Ollyrah fut reconstruite. Lentement, étape par étape. Les survivants, ceux qui avaient ployé le genoux devant leur nouveau roi, devant le conquérant. Ceux qui refusaient furent condamnés à mort. L'exil fut envisagé mais Ivar déclina : l'exil encourageait à aller chercher du renfort, des armées, des mercenaires et il n'avait nullement l'intention de perdre un tel temps ni de perdre de ses hommes. Il se montra patient, conscient que son règne était encore fragile et que pousser la population à bout n'amènerait qu'à de la résistance. Il venait des royaumes du Nord, d'Ovrenem, dont il avait fait la conquête. Mais, l'esprit toujours vers la bataille, il avait voulu pousser jusqu'à l'Est, ce qui l'avait emmené jusqu'à Ollyrah, dont il avait désiré la possession. Le Désossé, bien que profondément handicapé, était redoutable, aussi bien politiquement que sur le champs de bataille. Craint et respecté de ses hommes, le sentiment paru se propager à travers la grande cité qui, peu à peu, timidement, se repeuplait, encouragé par son commerce florissant. La stabilité était une chose fragile, que le moindre acte imprudent pouvait réduire à néant. Pourtant, Ivar parvint à établir l'ordre, à obtenir le respect, malgré son statut d'étranger et d'infirme. Au bout de quelques mois, des seigneurs, le coeur empli d'espoir et d'ambition, présentèrent au jeune roi leurs filles, leurs soeurs, de manière innocente puis, plus franchement, en tant que possible épouses. Il faudrait bien, après tout, que le roi se marie, s'il voulait donner à son nouveau royaume un héritier. Ivar ne pouvait nier la sagesse intéressée de ces paroles.

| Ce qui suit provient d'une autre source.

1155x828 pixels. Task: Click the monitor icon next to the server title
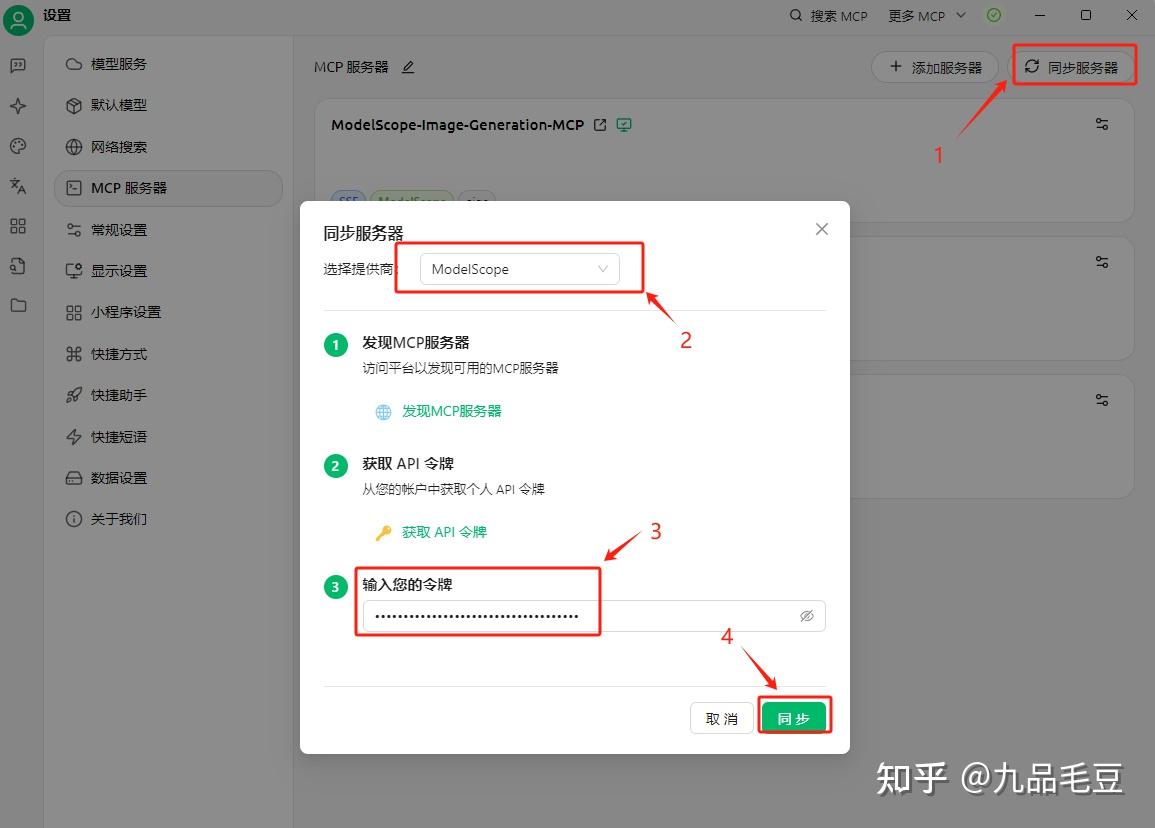[x=623, y=124]
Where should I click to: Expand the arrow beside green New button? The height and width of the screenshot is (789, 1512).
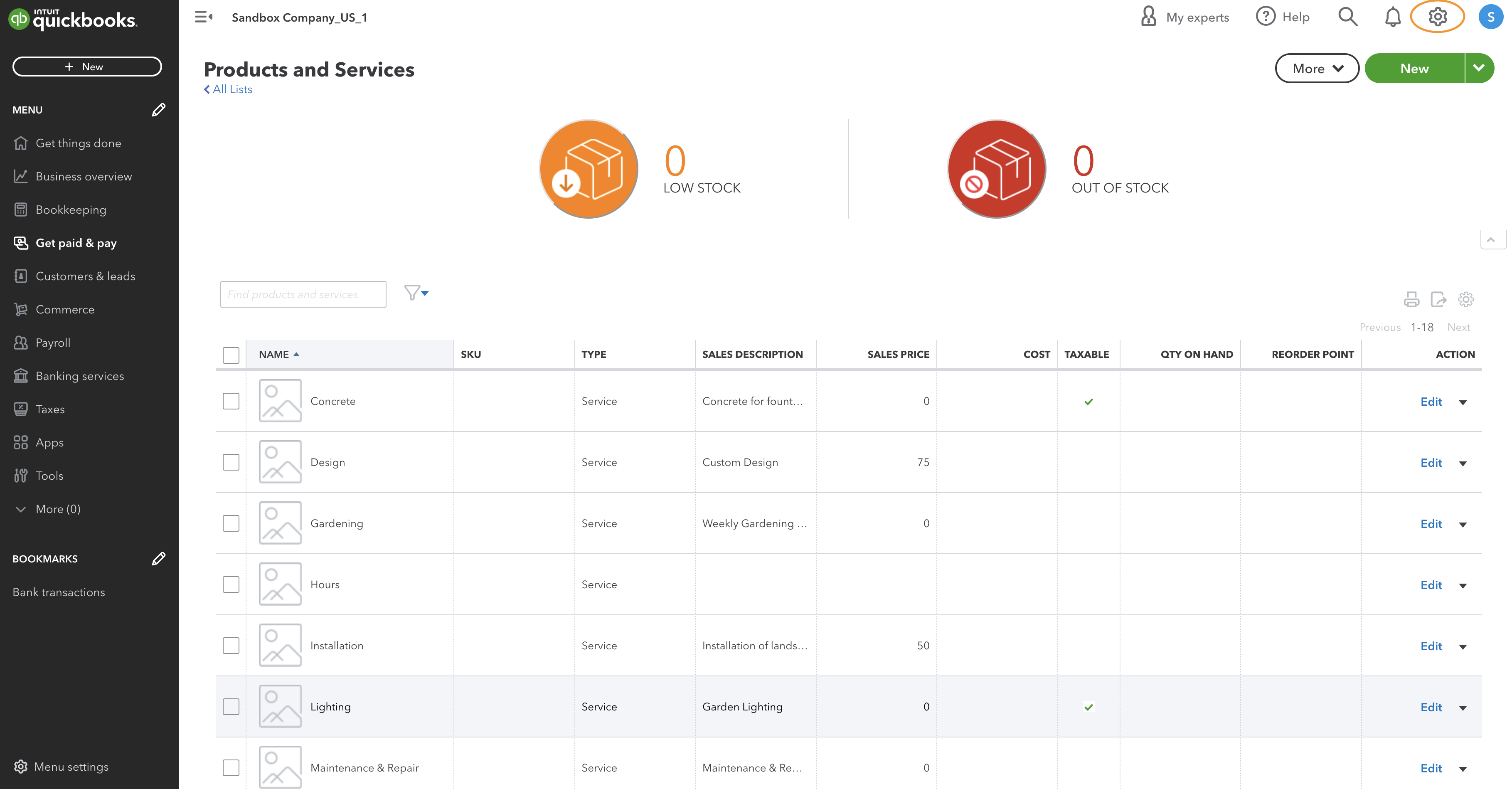(x=1479, y=69)
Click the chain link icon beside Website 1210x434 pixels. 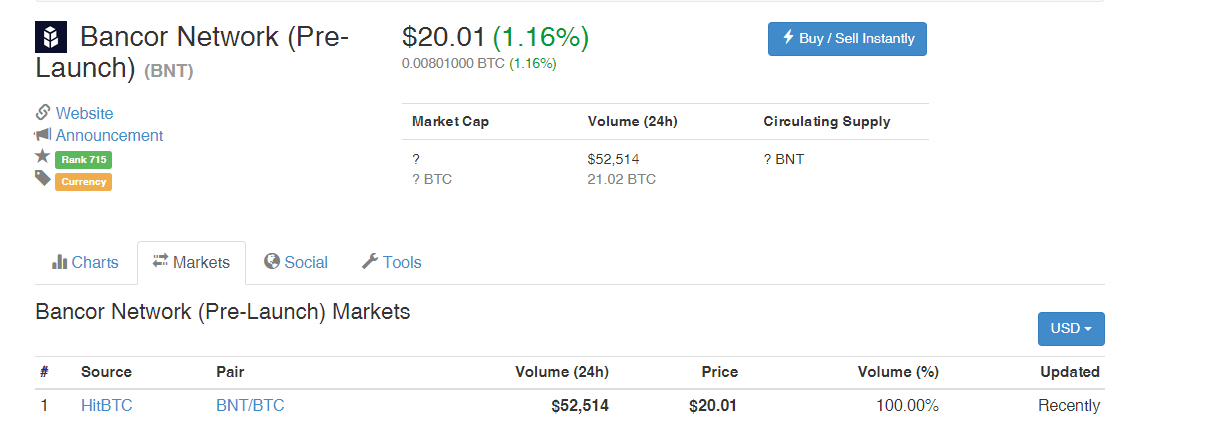pyautogui.click(x=43, y=113)
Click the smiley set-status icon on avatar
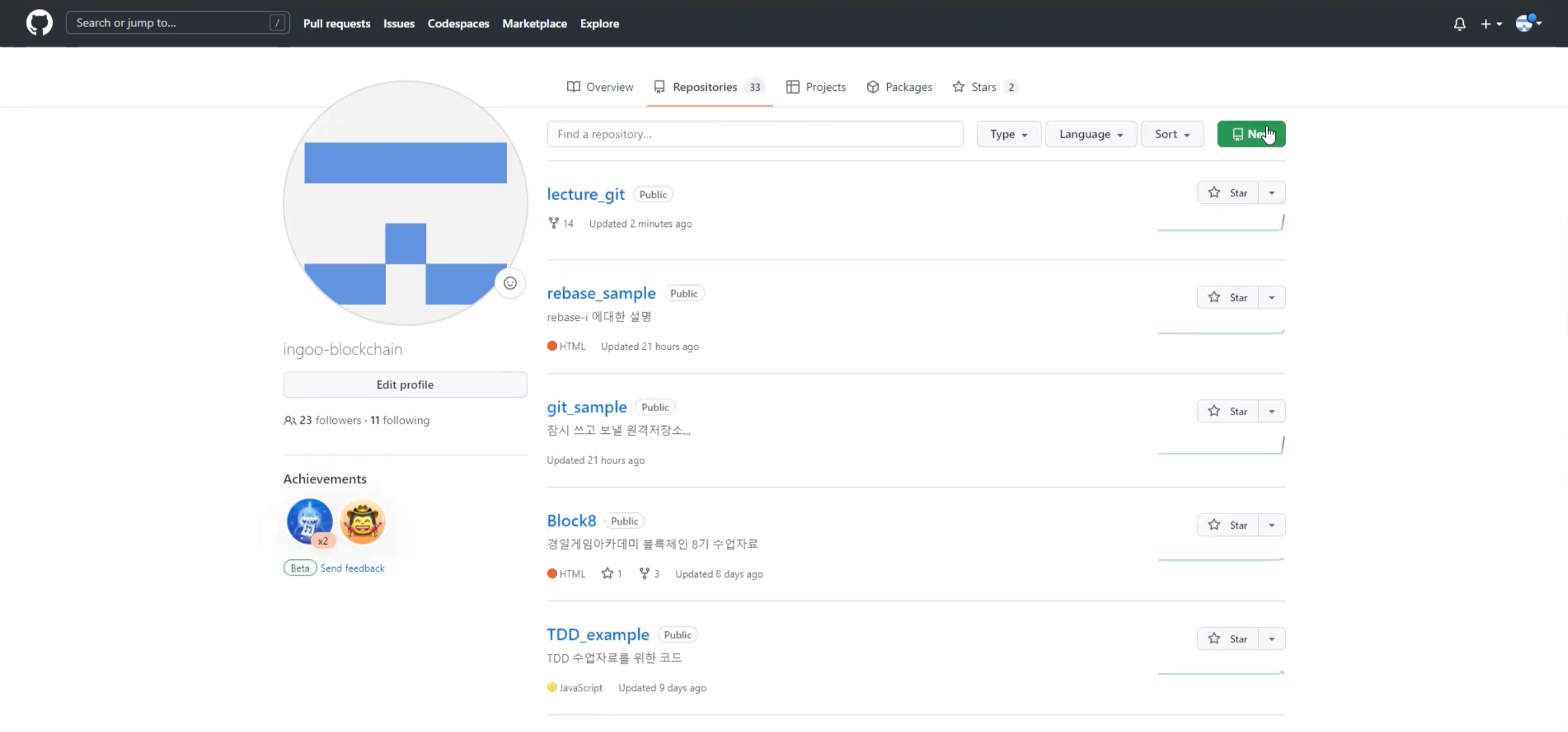 coord(509,283)
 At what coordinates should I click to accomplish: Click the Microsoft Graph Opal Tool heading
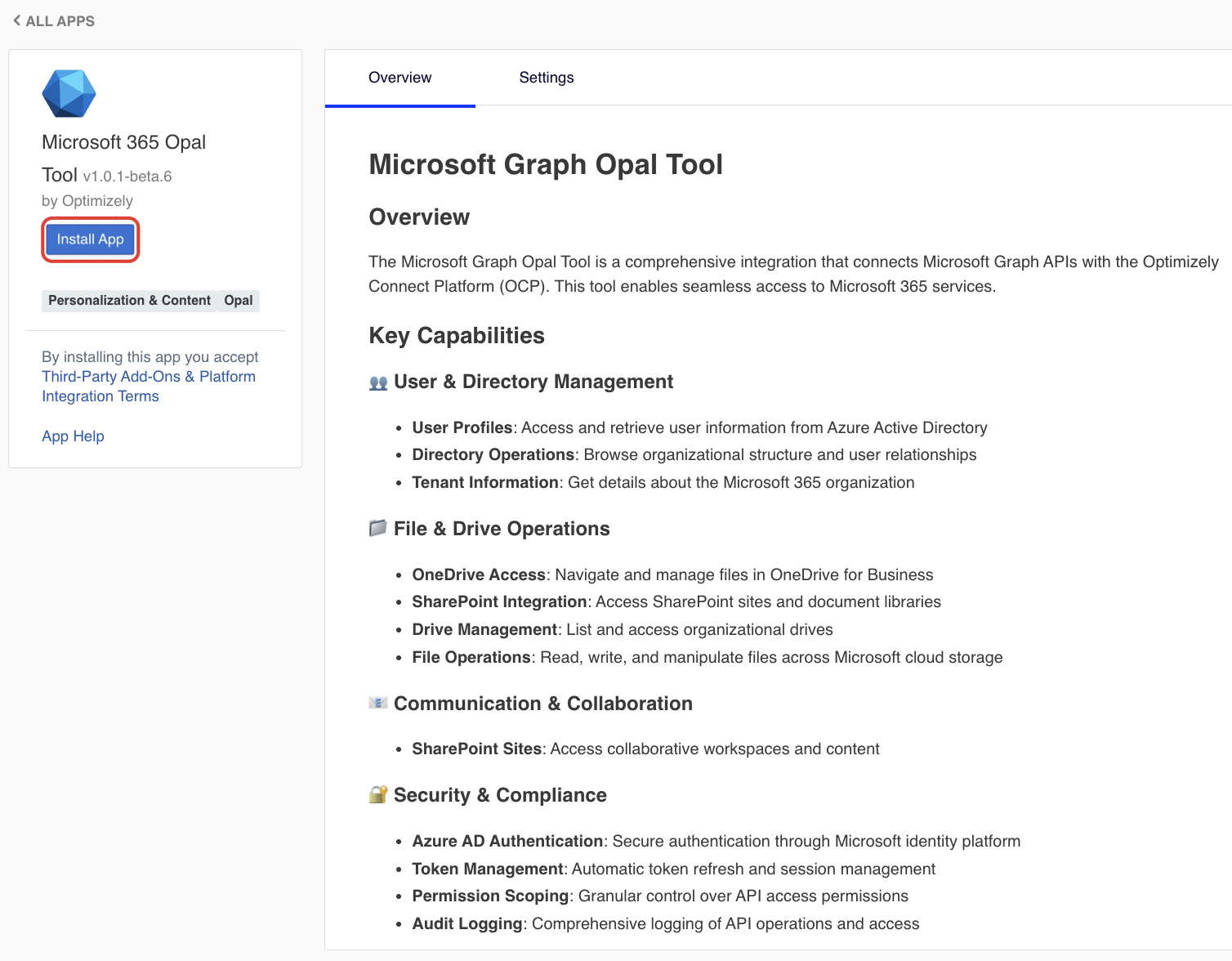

Son regard, néanmoins, ne se porta pas sur les jeunes filles de noble naissance qu'on lui avait amené, mais sur Rhaenys. Il aurait été sot de prétendre qu'il n'avait pas retenu les traits spécifiques de la famille Satrinava. Il avait entendu parler de la disparition de l'enfant depuis plusieurs années déjà - la plupart des gens la supposaient morte. Sans prendre la peine de poser de question, Ivar s'était fait une petite idée de son parcours et, si tous les détails n'étaient pas correct, il était certain d'une chose : ils étaient tous deux des survivants. Plus encore, elle était issue d'une lignée plus noble que n'importe laquelle de celles qu'on lui avait proposé. Elle était une épine dans le pied des Satrinava restant, de ceux qui régnaient à Draakden, qui la pensaient morte. Aux yeux de Ivar, tout cela ne représentait que des avantages. Il ferait de cette jeune fille à l'apparence frêle une arme, contre des ennemis, contre ceux qui oseraient le défier de quelque manière que ce soit. Son esprit fourmillait déjà d'idées, de plans. Il annonça son union, sans rien expliquer de ses idées, pas même à la principale concernée. Les nobles d'Ollyrah n'apprécièrent pas l'affront, bien au contraire. A leurs yeux, elle n'était qu'une étrangère. Ils voyaient, sur sa nuque, son tatouage en forme de rose, signe de son esclavage et la méprisaient pour sa basse naissance. Ils n'osèrent cependant rien dire, pas en présence d'Ivar et, même dans son dos, tant le jeune homme inspirait la peur. Âgée de 16 ans, Rhaenys épousa Ivar.